What lines in the records below mention "computer"? List them all.

## Extracted data entries
_____
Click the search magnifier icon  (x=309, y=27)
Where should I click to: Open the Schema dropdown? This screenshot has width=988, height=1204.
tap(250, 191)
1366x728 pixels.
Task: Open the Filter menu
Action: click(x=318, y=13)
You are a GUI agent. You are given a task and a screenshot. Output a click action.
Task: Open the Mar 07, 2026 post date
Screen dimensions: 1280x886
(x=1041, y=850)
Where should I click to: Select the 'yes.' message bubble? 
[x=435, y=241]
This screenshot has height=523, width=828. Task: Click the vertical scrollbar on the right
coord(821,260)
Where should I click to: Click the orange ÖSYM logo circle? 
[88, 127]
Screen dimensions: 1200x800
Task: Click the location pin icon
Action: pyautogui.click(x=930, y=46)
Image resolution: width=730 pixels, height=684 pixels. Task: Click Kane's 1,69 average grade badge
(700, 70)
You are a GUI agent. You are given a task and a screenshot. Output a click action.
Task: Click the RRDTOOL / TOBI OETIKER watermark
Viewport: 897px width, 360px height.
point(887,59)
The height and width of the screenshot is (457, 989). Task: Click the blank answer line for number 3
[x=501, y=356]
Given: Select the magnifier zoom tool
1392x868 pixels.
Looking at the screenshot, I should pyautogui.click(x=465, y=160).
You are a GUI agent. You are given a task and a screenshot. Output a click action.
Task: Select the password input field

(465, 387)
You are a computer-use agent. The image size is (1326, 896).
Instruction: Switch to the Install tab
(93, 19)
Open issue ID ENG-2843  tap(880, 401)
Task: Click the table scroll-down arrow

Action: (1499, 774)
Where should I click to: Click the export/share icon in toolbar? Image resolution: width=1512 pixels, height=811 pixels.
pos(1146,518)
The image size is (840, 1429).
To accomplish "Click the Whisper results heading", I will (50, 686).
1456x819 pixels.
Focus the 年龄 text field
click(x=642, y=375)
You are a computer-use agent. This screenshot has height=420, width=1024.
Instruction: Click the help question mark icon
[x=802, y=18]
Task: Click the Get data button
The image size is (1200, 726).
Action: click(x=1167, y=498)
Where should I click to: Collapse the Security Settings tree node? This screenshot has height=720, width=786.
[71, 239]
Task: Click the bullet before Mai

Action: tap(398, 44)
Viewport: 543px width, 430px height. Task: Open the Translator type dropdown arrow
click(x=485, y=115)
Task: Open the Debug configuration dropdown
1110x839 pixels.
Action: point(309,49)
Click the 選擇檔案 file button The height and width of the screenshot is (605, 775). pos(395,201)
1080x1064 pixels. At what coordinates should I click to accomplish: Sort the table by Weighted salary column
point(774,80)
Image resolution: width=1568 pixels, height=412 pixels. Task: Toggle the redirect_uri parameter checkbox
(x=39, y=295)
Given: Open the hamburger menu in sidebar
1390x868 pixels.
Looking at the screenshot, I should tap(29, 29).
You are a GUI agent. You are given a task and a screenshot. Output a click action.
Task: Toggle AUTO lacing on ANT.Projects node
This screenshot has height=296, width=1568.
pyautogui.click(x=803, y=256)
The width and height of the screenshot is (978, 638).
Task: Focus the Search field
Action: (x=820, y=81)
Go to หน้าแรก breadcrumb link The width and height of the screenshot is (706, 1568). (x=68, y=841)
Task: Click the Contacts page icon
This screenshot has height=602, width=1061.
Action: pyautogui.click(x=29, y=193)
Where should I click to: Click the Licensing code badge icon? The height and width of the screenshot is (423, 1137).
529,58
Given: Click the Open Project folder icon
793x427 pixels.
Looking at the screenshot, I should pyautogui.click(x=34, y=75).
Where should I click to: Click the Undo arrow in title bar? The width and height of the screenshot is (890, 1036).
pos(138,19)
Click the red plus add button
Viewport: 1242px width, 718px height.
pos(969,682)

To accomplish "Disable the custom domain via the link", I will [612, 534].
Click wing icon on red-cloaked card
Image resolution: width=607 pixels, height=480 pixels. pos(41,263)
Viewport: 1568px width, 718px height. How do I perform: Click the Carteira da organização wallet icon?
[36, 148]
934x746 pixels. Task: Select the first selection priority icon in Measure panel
_____
## SOLUTION TO THIS EXERCISE
You are a computer-use agent. The image size is (1326, 896).
You are a computer-use agent. This screenshot has height=420, width=1024.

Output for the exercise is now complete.